BEGIN

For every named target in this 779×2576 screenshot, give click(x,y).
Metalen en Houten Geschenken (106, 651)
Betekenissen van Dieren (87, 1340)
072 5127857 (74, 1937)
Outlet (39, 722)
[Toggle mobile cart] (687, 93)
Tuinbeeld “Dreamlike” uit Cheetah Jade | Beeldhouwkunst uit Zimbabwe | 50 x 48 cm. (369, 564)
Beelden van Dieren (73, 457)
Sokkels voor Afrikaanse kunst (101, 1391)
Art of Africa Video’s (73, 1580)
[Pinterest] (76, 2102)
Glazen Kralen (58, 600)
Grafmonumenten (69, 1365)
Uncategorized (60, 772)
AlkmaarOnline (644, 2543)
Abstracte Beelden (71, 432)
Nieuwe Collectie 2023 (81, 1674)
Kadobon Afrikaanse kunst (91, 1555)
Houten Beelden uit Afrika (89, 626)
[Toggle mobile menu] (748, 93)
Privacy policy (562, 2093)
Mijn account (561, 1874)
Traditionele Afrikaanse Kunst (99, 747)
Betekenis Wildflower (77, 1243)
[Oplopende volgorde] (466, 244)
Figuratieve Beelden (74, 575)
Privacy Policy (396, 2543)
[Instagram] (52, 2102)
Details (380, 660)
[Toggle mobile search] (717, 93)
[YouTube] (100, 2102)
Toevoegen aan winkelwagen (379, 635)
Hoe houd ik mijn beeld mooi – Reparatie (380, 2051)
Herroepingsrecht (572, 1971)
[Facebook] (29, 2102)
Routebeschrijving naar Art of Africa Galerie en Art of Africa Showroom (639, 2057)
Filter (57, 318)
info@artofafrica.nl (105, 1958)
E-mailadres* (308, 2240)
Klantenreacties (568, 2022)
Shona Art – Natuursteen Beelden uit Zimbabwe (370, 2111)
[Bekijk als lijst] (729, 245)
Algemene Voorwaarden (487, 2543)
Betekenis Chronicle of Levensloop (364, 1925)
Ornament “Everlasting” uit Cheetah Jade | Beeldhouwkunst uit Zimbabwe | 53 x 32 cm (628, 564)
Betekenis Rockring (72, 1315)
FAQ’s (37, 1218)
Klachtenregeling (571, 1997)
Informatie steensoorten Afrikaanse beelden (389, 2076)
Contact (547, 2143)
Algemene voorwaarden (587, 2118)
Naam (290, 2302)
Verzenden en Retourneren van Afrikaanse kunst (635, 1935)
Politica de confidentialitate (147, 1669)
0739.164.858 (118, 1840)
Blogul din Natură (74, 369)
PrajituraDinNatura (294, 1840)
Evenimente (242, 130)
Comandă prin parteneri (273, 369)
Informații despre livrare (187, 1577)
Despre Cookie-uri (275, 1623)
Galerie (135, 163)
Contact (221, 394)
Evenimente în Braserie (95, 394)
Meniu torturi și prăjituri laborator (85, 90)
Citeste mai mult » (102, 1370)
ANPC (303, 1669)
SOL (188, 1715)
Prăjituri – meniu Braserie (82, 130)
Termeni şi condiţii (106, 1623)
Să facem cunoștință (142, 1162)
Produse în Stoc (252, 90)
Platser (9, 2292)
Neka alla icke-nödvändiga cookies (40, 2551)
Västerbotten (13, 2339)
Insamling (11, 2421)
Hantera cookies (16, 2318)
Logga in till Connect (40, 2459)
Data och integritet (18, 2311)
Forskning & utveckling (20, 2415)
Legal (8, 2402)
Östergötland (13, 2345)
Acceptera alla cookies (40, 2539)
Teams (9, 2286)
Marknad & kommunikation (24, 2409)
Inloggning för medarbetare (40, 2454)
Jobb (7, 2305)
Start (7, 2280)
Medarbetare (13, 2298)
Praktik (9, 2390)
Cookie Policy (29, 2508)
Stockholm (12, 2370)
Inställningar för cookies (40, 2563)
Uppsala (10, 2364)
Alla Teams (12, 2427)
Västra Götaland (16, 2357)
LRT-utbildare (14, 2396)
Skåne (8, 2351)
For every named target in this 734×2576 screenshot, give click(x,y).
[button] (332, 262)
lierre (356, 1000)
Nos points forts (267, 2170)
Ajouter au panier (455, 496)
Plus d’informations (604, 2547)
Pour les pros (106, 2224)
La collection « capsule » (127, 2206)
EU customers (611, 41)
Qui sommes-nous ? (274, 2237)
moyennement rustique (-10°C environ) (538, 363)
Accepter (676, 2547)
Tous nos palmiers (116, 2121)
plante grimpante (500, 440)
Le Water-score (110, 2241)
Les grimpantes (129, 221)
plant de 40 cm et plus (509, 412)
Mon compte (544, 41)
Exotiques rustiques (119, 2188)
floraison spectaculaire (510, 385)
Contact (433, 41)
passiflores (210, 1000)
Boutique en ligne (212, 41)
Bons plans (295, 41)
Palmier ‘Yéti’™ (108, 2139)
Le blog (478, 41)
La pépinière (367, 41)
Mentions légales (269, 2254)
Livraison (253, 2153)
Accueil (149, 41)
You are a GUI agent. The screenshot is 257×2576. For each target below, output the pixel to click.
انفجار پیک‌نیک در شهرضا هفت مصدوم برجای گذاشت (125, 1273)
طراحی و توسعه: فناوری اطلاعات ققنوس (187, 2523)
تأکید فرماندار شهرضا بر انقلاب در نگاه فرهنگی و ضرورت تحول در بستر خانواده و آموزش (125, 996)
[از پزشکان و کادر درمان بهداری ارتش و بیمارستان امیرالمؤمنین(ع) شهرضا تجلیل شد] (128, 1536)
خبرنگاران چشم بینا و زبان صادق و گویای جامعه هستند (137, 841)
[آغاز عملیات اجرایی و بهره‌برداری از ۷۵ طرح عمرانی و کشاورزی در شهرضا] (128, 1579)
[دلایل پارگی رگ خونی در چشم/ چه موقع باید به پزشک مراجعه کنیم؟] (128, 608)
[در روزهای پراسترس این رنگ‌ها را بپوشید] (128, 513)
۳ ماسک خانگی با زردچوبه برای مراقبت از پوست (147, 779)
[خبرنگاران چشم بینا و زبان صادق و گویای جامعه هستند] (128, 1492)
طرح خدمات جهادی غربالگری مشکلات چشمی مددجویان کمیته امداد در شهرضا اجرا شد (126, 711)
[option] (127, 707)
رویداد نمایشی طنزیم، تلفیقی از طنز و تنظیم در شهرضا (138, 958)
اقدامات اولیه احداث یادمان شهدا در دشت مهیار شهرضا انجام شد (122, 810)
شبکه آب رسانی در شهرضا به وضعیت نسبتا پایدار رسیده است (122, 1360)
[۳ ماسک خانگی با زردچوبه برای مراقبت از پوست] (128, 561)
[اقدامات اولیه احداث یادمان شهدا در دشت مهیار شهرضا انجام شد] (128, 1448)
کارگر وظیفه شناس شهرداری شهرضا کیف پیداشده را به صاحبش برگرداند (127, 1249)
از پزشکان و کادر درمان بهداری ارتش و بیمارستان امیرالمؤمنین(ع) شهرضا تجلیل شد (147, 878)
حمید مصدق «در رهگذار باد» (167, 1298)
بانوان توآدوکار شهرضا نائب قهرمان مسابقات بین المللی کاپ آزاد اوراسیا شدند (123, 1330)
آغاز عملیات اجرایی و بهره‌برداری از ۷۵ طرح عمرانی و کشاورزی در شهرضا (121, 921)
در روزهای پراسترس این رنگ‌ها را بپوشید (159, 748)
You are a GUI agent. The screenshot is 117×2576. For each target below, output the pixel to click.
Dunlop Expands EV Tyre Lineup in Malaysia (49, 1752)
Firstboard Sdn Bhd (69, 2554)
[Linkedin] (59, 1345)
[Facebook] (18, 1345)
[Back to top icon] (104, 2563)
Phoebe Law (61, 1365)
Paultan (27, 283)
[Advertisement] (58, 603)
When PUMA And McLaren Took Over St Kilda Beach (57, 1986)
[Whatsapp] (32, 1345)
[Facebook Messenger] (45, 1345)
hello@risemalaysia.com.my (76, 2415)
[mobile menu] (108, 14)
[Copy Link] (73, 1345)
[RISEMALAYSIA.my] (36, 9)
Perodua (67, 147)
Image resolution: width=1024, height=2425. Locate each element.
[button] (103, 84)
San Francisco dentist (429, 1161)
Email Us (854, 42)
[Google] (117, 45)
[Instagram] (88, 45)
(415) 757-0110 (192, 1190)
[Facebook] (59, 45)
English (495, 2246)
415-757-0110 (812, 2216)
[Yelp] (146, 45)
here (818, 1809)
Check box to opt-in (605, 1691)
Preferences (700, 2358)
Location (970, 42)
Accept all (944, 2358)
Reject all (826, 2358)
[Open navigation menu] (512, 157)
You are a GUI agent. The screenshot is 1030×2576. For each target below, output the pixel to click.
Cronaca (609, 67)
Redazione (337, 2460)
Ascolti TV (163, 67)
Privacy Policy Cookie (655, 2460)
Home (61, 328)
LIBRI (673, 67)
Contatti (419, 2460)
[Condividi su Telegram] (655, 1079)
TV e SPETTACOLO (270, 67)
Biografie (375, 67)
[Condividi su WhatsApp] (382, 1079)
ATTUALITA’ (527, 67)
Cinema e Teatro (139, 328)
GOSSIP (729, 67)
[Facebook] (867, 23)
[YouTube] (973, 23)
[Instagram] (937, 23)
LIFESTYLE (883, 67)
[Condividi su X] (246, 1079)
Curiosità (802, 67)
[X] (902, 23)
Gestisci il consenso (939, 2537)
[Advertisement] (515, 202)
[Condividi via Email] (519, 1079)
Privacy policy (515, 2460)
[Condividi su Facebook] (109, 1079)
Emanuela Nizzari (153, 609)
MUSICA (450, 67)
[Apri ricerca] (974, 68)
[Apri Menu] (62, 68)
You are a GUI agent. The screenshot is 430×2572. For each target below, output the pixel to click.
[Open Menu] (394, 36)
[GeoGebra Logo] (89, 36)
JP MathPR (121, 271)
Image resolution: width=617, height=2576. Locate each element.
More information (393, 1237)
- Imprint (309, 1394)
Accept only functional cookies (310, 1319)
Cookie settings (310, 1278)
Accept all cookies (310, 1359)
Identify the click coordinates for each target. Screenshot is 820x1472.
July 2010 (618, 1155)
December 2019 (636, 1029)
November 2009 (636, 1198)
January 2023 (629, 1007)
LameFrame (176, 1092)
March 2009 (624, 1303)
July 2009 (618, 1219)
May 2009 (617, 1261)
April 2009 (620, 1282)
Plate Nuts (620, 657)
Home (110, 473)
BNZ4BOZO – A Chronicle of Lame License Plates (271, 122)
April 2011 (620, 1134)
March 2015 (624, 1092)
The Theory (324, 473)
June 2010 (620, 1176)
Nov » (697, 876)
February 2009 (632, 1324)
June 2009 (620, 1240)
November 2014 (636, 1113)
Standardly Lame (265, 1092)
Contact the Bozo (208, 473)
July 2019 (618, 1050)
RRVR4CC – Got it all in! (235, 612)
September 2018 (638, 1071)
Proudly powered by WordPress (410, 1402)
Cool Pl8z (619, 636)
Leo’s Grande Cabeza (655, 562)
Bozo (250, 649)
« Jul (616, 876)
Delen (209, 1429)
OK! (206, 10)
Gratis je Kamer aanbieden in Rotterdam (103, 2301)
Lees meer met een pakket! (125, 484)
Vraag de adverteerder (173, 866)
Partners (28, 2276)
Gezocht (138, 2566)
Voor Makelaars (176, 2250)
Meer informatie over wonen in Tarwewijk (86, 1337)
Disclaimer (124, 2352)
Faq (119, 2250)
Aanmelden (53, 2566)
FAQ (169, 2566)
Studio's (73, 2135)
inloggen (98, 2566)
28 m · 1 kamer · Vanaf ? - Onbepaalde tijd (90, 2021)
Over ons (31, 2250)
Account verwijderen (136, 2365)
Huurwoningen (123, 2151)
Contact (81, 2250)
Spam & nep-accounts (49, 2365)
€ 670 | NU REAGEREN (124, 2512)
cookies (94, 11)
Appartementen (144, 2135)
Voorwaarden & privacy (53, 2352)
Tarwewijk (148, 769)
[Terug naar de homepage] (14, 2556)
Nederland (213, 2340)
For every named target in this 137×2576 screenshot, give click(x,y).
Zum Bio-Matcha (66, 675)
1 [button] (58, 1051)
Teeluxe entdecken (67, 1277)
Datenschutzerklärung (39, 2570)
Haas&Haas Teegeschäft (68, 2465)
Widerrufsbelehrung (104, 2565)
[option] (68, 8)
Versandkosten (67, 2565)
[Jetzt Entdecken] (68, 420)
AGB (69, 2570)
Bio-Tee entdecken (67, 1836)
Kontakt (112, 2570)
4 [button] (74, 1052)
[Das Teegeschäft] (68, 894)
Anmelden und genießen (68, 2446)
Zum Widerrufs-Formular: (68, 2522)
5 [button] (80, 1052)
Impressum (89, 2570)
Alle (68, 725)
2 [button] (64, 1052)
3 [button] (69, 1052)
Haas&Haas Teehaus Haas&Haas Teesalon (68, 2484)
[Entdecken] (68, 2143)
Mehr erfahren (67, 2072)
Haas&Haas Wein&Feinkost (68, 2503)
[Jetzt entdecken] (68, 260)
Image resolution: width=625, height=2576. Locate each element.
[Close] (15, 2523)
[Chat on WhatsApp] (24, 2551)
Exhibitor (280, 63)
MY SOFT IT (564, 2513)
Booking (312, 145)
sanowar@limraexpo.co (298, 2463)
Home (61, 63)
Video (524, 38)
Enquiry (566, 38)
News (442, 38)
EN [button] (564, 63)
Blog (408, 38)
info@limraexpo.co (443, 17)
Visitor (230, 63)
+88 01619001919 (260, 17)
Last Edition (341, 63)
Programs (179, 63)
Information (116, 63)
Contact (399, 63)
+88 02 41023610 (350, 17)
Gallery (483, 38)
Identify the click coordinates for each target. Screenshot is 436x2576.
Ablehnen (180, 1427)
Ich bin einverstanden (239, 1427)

END

YOUR GOAL:
The lines needed are the ones from the first line of the entries through the line that contains "[Facebook] (29, 2102)", given again without any change.

SOLUTION BELOW:
For every named target in this 779×2576 screenshot, give click(x,y).
Metalen en Houten Geschenken (106, 651)
Betekenissen van Dieren (87, 1340)
072 5127857 (74, 1937)
Outlet (39, 722)
[Toggle mobile cart] (687, 93)
Tuinbeeld “Dreamlike” uit Cheetah Jade | Beeldhouwkunst uit Zimbabwe | 50 x 48 cm. (369, 564)
Beelden van Dieren (73, 457)
Sokkels voor Afrikaanse kunst (101, 1391)
Art of Africa Video’s (73, 1580)
[Pinterest] (76, 2102)
Glazen Kralen (58, 600)
Grafmonumenten (69, 1365)
Uncategorized (60, 772)
AlkmaarOnline (644, 2543)
Abstracte Beelden (71, 432)
Nieuwe Collectie 2023 (81, 1674)
Kadobon Afrikaanse kunst (91, 1555)
Houten Beelden uit Afrika (89, 626)
[Toggle mobile menu] (748, 93)
Privacy policy (562, 2093)
Mijn account (561, 1874)
Traditionele Afrikaanse Kunst (99, 747)
Betekenis Wildflower (77, 1243)
[Oplopende volgorde] (466, 244)
Figuratieve Beelden (74, 575)
Privacy Policy (396, 2543)
[Instagram] (52, 2102)
Details (380, 660)
[Toggle mobile search] (717, 93)
[YouTube] (100, 2102)
Toevoegen aan winkelwagen (379, 635)
Hoe houd ik mijn beeld mooi – Reparatie (380, 2051)
Herroepingsrecht (572, 1971)
[Facebook] (29, 2102)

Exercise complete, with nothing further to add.